Daniel J. Molina is Director of Business Development for ELAM (Emerging Latin American Markets) in Kaspersky Lab.
John Pirc, an advisor to HP’s CISO on Cyber Security, has more than 15 years of experience in Security R&D, worldwide security product management, testing, forensics,consulting, and critical infrastructure architecting.
Nick Selby has been an information security analyst and consultant for more than a decade. In 2005 he established the information security practice at industry analyst firm The 451 Group.
Inside the book
The authors started with a short but helpful introduction – actually a recap of a chapter from a previous book written by two of them – that explains the differences between the various actors engaged in cybercrime: script kiddies (novice level), cyber crooks in it for the money (intermediate), and those employed by nation states (expert). They point out the problems of attribution, and how expertise, motivation, attack vectors and sophistication can point defenders in the right direction, and touch on the (known) cyber capabilities of a number of terrorist groups and nations.
Most Internet and computer users are so uninformed about the technology they use and the social engineering prowess of the attackers that they are unaware of being in danger, of their own psychological weaknesses, and of being the perfect way into an organization. The authors effectively explain why quality cyber legislation is still eons away, held hostage by the legislators that still believe that upping prison sentences will be enough to discourage cyber attackers.
They also provide a short history of hacking, starting way back in the 1800 in order to explain the concept, then rightly concentrating on hackers and hacking groups that surfaced around the 1980s and the evolution of the scene until the current day (Anonymous and LulzSec included).

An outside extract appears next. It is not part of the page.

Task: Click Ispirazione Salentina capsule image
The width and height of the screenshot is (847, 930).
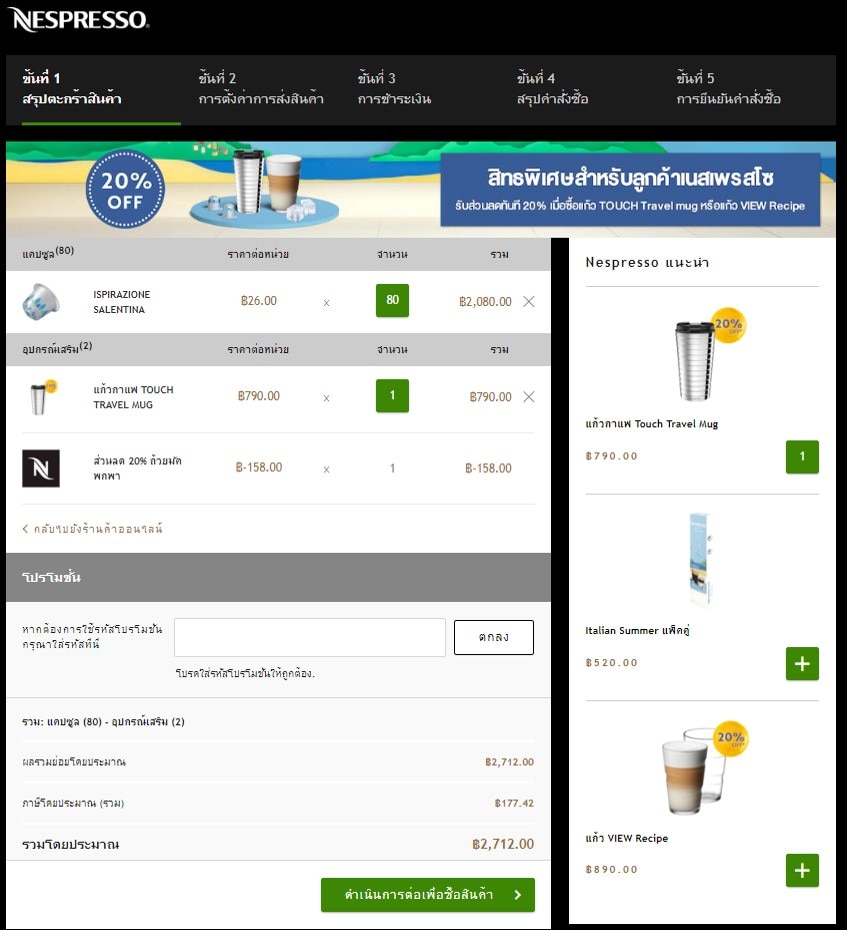Action: [x=41, y=301]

This history is by no means complete, but does a good job explaining to those less in touch with latest events about the current state of cyber attackers motivated by ideology (although you can sense that they don’t believe that some Anonymous “members” are wholly uninterested in monetary gain).
The topic of hacker motivation is covered, and a special chapter is dedicated to the early years of cyber attacks, explaining the shift from easy-to-spot, flamboyant malware launched at the beginnings, to stealthy malware now used in cyber espionage. This chapter also include a great four-page summary of the intricacies of the Flame, Stuxnet and Duqu malware and how it was used.

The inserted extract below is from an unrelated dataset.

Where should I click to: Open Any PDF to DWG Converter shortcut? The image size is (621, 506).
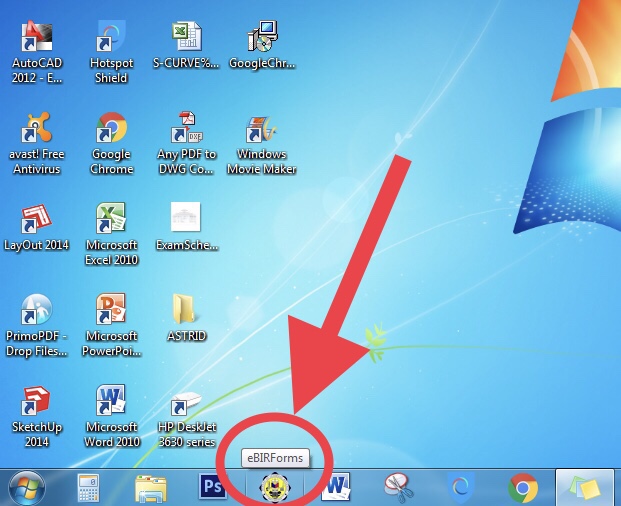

The next chapter explores the attackers’ modus operandi, the technologies and code they use, and how they choose their targets. Then follows the explanation on how Russian cyber crooks and Chinese hackers became the best in their respective fields (cyber crime and espionage), and the opportunities that emerging markets offer for cyber crooks.
The current situation in the U.S. and its law enforcement efforts and methods are finally covered, and the book concludes with an interesting chapter in which the authors share their opinions about the future of security.

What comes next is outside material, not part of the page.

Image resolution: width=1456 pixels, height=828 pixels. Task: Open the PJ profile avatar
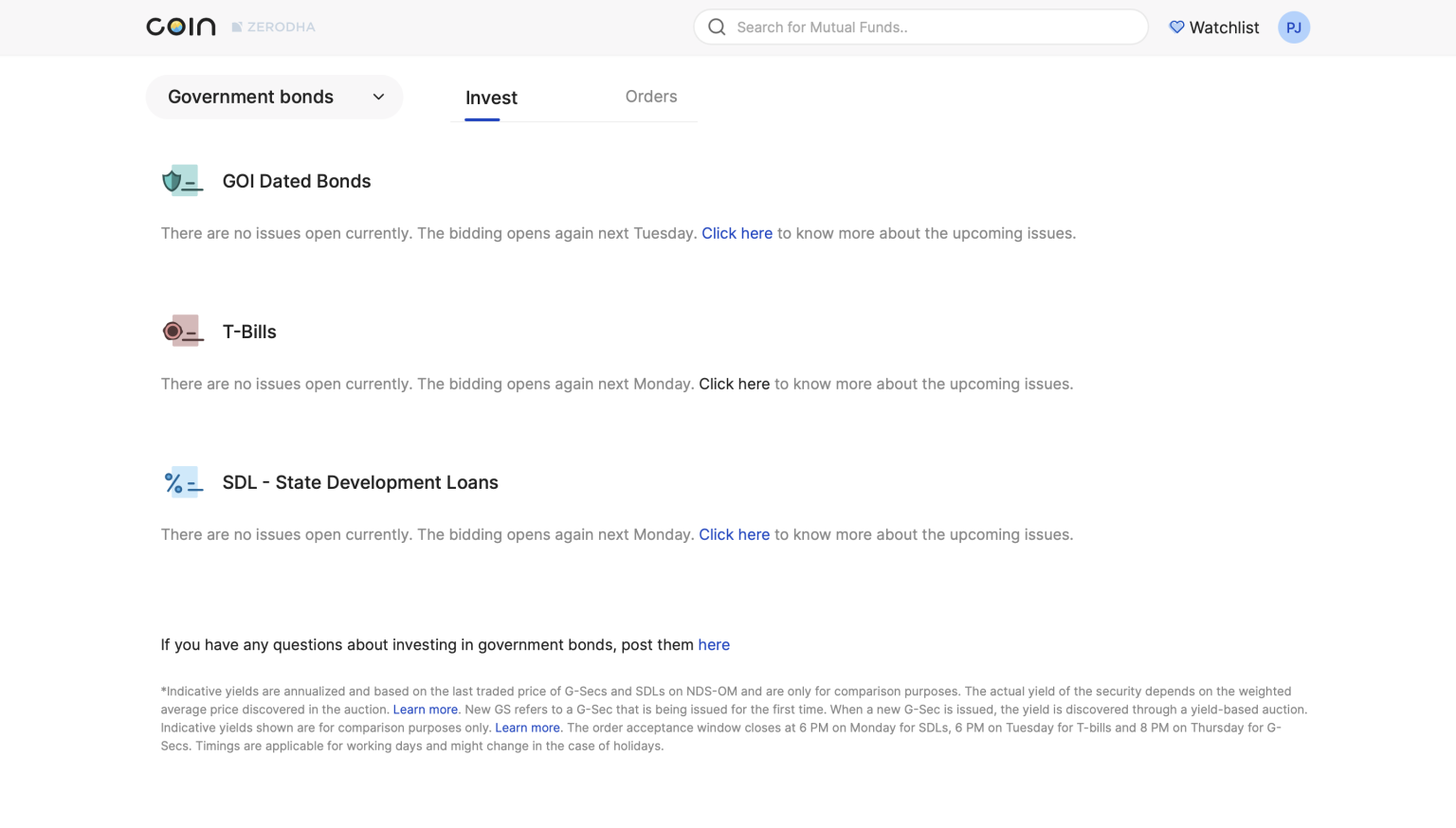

This book gives a clear and concise overview of the past and current state of cybercrime, the motivations behind it and the modus operandi of the actors that perpetrate it.
It includes many good examples of past attacks, and even thought they occasionally make mistakes like spelling Nikola Tesla’s name incorrectly, the information they provide is overall accurate and written down in eminently readable form.
I would recommend this book to anyone who quickly wants to get a grasp on the current situation when it comes to cybercrime. Be advised, though, that the technologies and approaches used by cyber crooks change so quickly that the book (published in December 2012) does not include the very latest developments in the field.